_Directions for this task_
For this exercise, the lines from the one with "Where should I" through the final line of the data below are to be transcribed exactly, and pictures are to be skipped.

_Raw data_
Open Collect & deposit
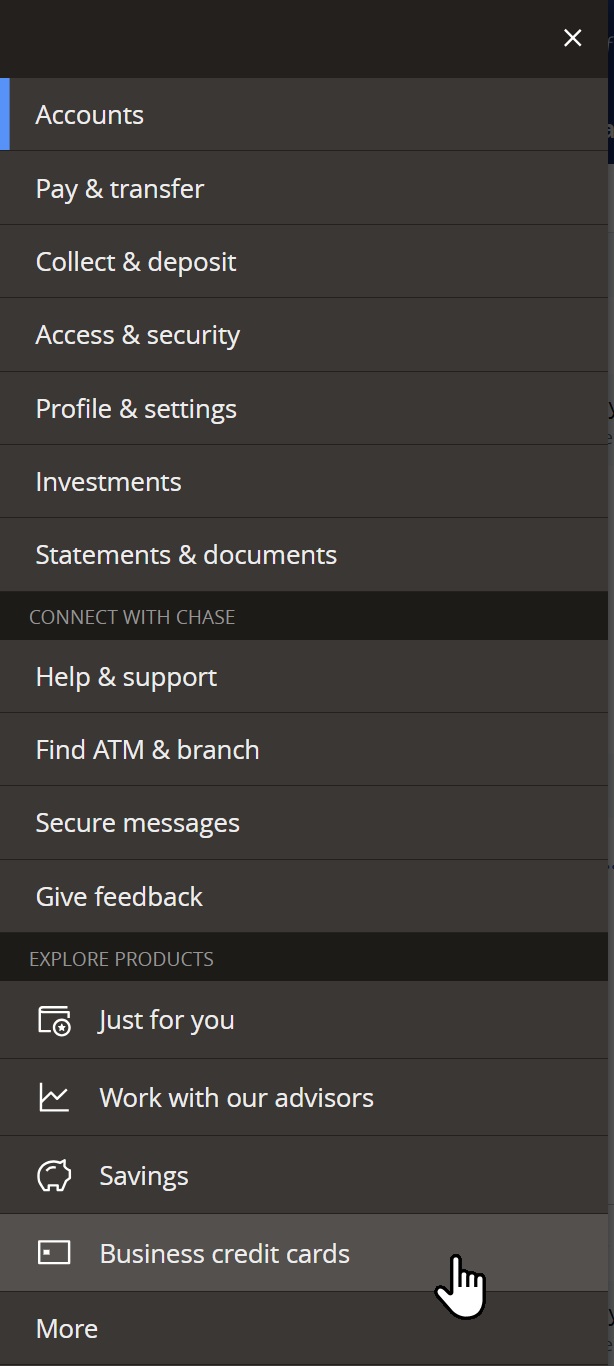The width and height of the screenshot is (614, 1366). (136, 262)
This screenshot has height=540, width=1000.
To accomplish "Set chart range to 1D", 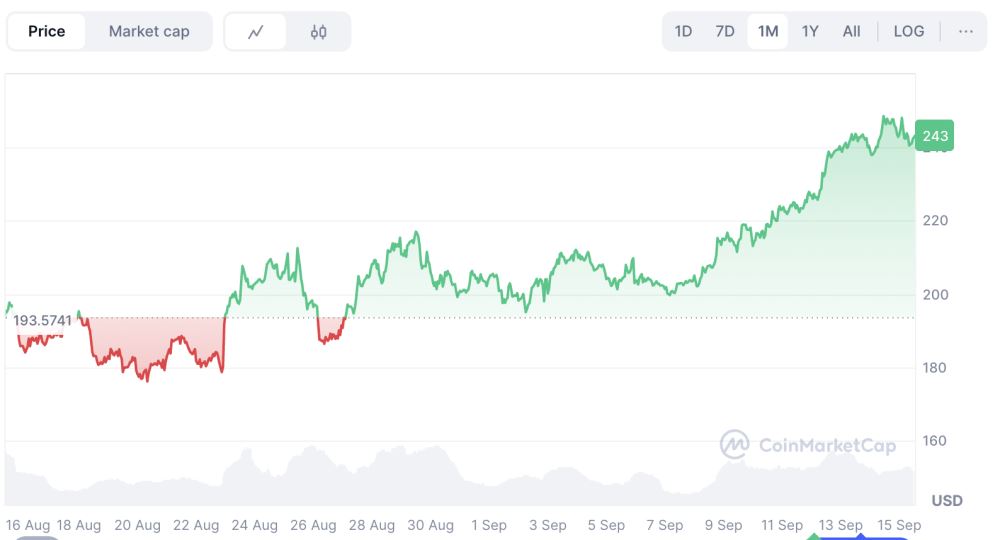I will click(x=683, y=31).
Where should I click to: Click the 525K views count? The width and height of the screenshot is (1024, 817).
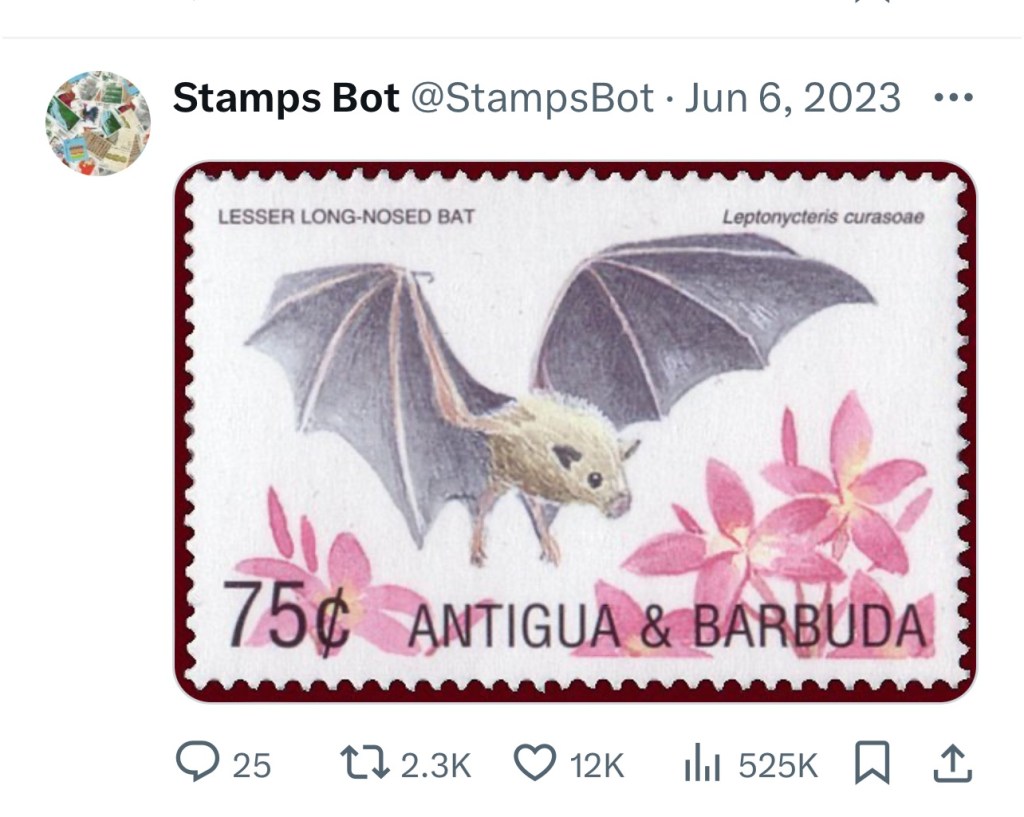(x=778, y=765)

_Answer space_
Where should I click to: Click the 525K views count? The width and height of the screenshot is (1024, 817).
(x=778, y=765)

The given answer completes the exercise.